By:Jayla Smith-Turner

Each summer, Renaissance High School students volunteer through buildOn, a nonprofit organization that empowers them to travel to underserved areas and work alongside local communities to build schools.

BuildOn is known for its wide range of service opportunities—from picking up litter to international school construction.

“It’s a place where you can help others and volunteer in things that you normally wouldn’t or couldn’t be able to, as well as step out of your boundaries and explore places you haven’t really been before,” said sophomore Jordan Alexander.

Before joining buildOn, some students held misconceptions about community service. 

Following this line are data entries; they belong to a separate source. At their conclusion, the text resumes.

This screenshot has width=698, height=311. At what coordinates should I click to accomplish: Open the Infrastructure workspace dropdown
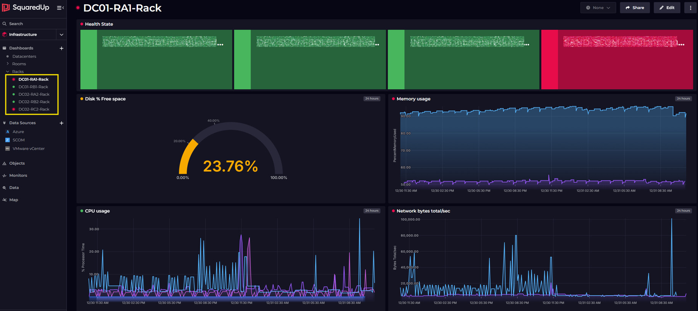coord(61,35)
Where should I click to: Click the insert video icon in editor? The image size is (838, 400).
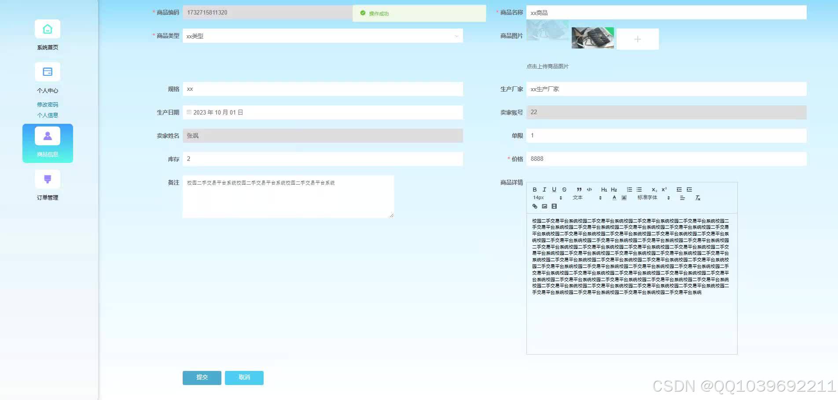click(554, 206)
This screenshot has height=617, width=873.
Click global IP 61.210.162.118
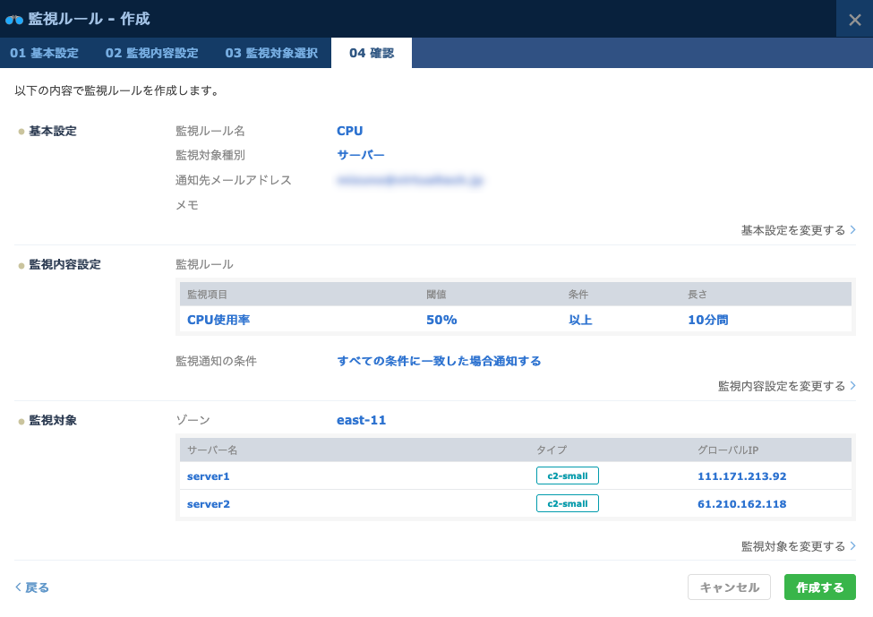[x=741, y=504]
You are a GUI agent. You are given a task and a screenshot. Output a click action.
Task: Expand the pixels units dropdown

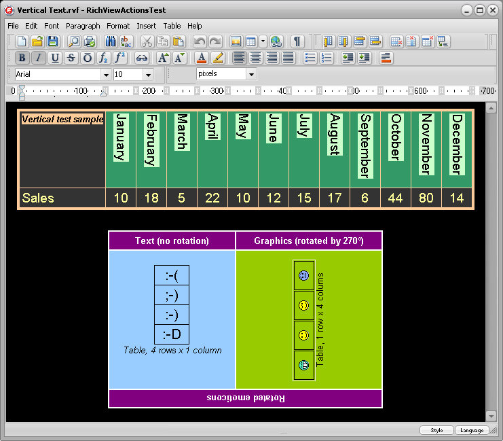[x=251, y=74]
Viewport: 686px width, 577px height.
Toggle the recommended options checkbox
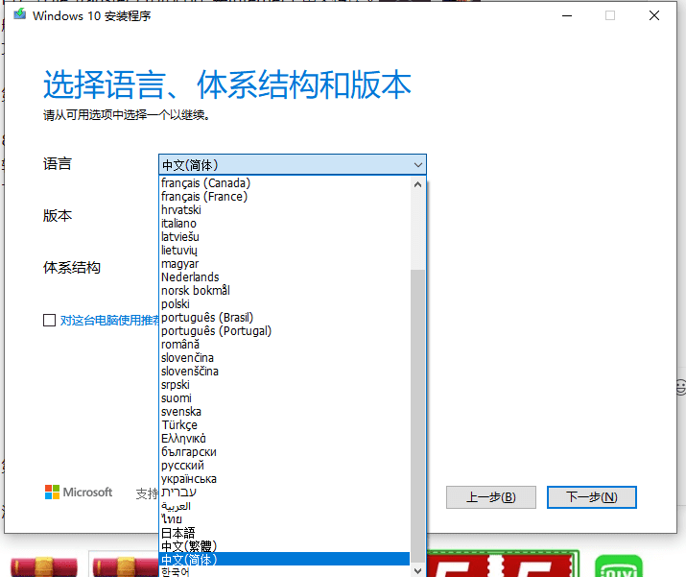point(49,321)
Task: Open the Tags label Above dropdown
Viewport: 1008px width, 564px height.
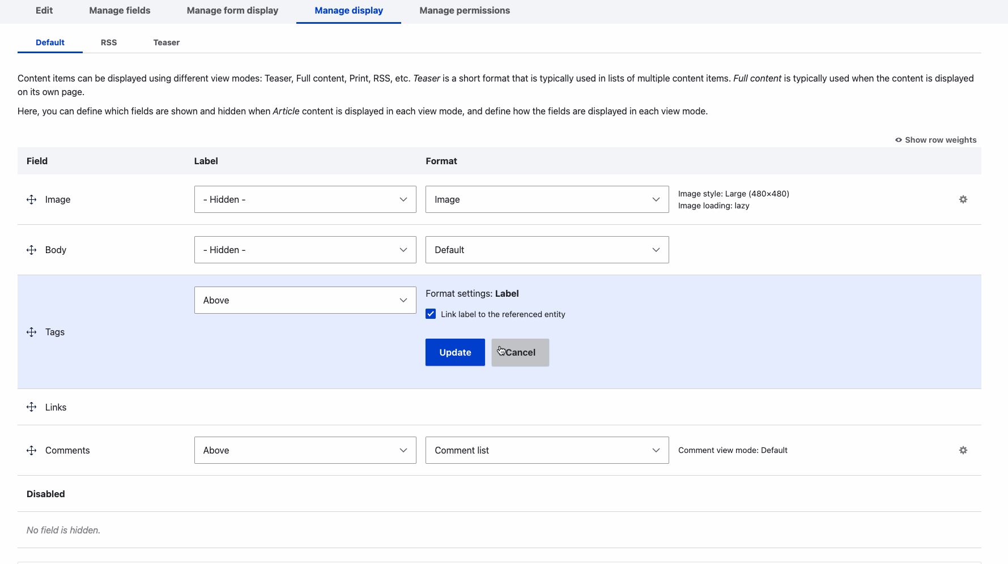Action: tap(305, 300)
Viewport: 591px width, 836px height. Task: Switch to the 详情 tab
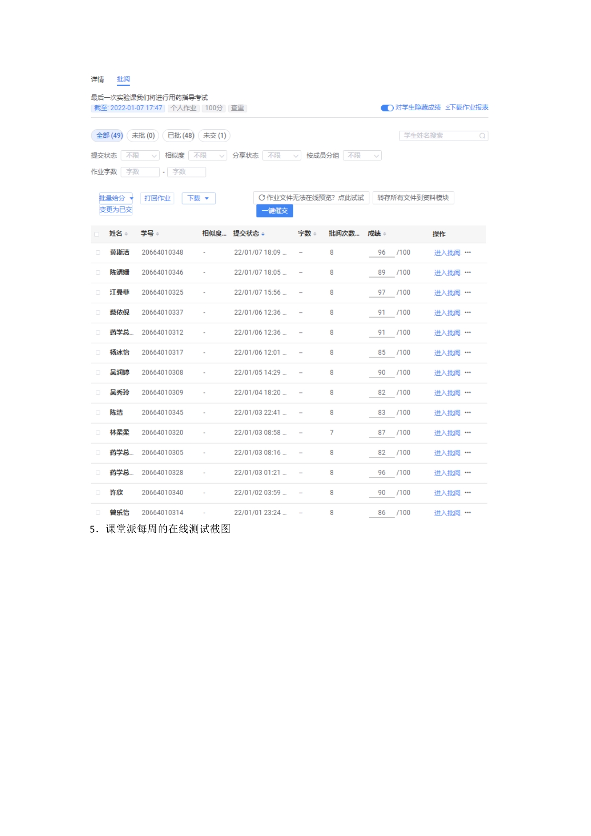pos(97,80)
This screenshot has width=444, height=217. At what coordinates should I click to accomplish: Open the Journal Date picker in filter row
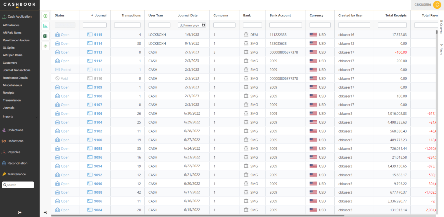[x=203, y=25]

“When I thought of community service, I thought of the mandatory service you had to do when you were taken to jail—like they force you to pick the leaves and trash up off the floor,” said former buildOn student Nevaeh Norton. “But after I joined buildOn, I learned that community service is more than just cleaning up the environment. It’s helping the people in your community.”

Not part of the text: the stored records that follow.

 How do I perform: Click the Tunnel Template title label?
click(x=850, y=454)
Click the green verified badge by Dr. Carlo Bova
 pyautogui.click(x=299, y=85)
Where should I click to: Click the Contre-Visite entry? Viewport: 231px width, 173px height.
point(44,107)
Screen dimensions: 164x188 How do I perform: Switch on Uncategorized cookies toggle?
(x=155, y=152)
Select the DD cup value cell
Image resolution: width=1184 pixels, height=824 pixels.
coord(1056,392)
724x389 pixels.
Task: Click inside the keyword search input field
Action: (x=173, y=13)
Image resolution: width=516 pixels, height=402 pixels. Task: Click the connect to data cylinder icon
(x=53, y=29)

A key part of buildOn is Trek, an annual program that takes students abroad to assist with school construction and immerse them in local cultures. 

“Trek is going abroad to another country to give education to those who are in need of it, but also embracing a new culture that you may not have experienced before,” said senior China Anderson.

Renaissance students have traveled to countries including Nicaragua, Senegal, Nepal, Haiti, and Burkina Faso. “I’ve been to Guatemala, Malawi and Mali,” said Danielle Morris, the youth engagement specialist at Renaissance.

Trek schools often look very different from those in the United States. “For over there, building a school—it’s not like the schools we have here. It’s really smaller than American schools,” said senior Alycia Gonzalez. “I would say what we did wasn’t as hard as you might think it would be, because we had the help of all the villagers around us.”

Beyond the physical labor, the experience leaves a lasting emotional impact. “Every time I had trouble trying to break the dirt in the hole, they would help us,” said Anderson. “And you didn’t really have to use words. You would look at them, and they would come to you and just help you. That’s how we built connections.”

Anderson formed a deep bond with her host siblings, Chito and Dania, during her Trek to Guatemala. “That relationship we were building—I just wanted them to experience how I lived because how they lived was different than anything I had ever seen,” she said.

With the next Trek to Malawi scheduled for July 2025, Anderson offers advice for future volunteers. “Mentally prepare yourself. It’s not going to be like a vacation. Not everything is going to go perfectly—sometimes it’s going to wear you down—but you have to remember why you’re going on Trek, and that reason should hold you together.”

Ms. Morris believes the heart of buildOn is empathy. “I feel like everybody has a placement to show some type of empathy for one another. And that brings everybody together regardless of their situation or whatever they’re going through,” she said.

“Empathy is very important—placing yourself in other people’s shoes—because without that, there wouldn’t be any buildOn,” Morris added. “We’re not just a nonprofit. We are a movement.”